Wonder why he or she chose to not respond to the list. Maybe for fear
that doing so would result in their address being exposed to spam...

In my opinion, the spam problem makes keeping the addresses open to
harvesters inconsiderate to the posters. What value does it have to
keep the forum open in the current sense, if it results in a
decreasing group of subscribers that post?

No, I have no fear of that. (I'll assume Earl is referring to me.) I receive well over 1000 spams a day due to my other online activities and my own archives and web sites. I learned to deal with that a long time ago. As to the other post, like most people my phone number and home address has been in the phone book as long as I've had a phone. It's been on the internet since my first website in 1996. I consider it a good thing that people can contact me when they need to, and my life experiences show this to be true.

I didn't reply to the list because I didn't have anything to contribute to the technical discussion going on. However, I do have something to contribute to the philosophical discussion. I agree with Earl's points about making information available to the world. It is a bold thing to do, and many of us have put a large amount of energy and time and sweat into making it possible to do this over the internet. I applaud him for making the mhonarc archives available, including addresses. The world is better because of it. (The world is better because of MHonArc also!)

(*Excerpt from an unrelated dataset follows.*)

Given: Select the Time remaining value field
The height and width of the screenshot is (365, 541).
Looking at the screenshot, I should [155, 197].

Millions of people have gotten information from my list archives. That includes email addresses of the original posters, who are often contacted by others for follow up questions, jobs, offers of collaboration, friendship, etc. In the case of my list archives, the result is a huge amount of great music being created in the world that wouldn't have been there otherwise. In Earl's case it is a great piece of software that many of us rely on to put information out into the world. I hope that more people find mhonarc and use it.

People on my lists know their words and addresses are going to be public when they post. There is no secret. They still post, day in and day out, because they too care about sharing knowledge and information. The number of subscribers has not gone down. In fact, it is pretty rare that I ever hear a complaint.

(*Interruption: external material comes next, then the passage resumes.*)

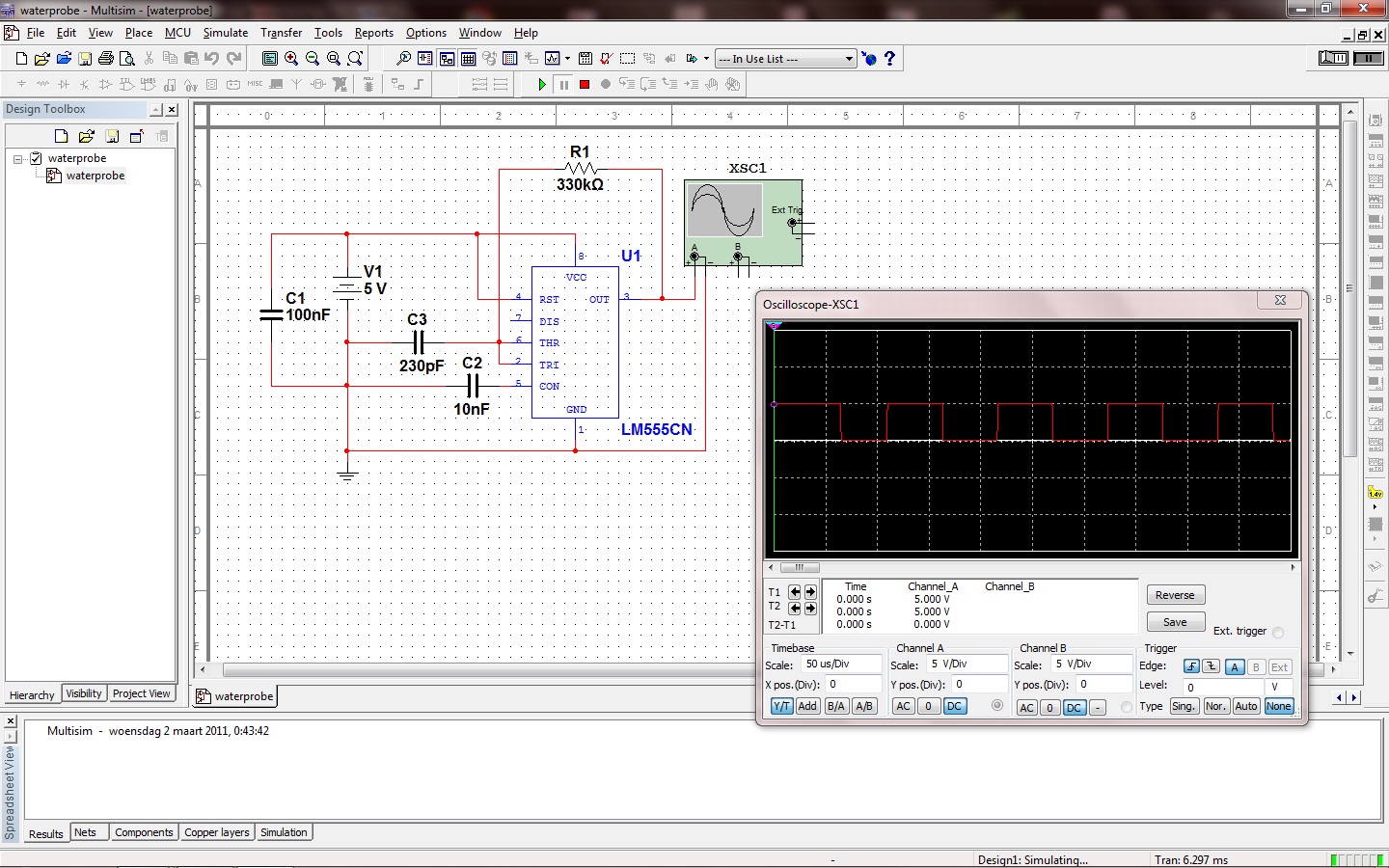Create a new design file from the toolbar

[x=21, y=59]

A small number of spammers have been abusing loopholes in the laws and the underlying technology to screw up this wonderful thing we've created. There is no way I will give up the value and benefit of free information because of these people. That would mean the spammers won, and I will never accept that. Closing down or limiting our sites is the same sort of illogic as giving up the constitutional freedoms my ancestors in my country really did die for because of a small number of terrorists. I would rather deal with the source of the problem than hide from it or throw away everything we've built.

You guys are obviously engineering types, as am I, and we naturally see everything as a technical problem. Not everything is. You will never stop spam by trying to implement some cheap technical gimmicks that address the symptoms. Either do the hard work to fix the underlying loopholes or don't bother. You also need to act in the political, social, and legal arena if you really care about this. If you just want to crawl into a hole and hide from spam you can do that too, but that would be a sad loss.

The political will is there. I've talked with my senators and representatives in my state and country, and they all support enacting laws and creating enforcement bodies. You can do that too. The problem is just as bad for them, since they get more spam than anyone and it limits their ability to interact with their constituents. As a result we finally passed an anti-spam law here in the US. It isn't very good, but it addresses some issues and it is a start. The popular will to do something is small but growing, and I'm certain that will mean better laws in the future. The public will in the US to limit telemarketing grew large enough that we really did get some good laws, and I haven't received an unwanted call since. We can do the same for spam if it becomes a big enough movement. You just need to speak up and deal with the real issues. Whining at your local list admin and hiding behind your monitor is not going to fix the problem!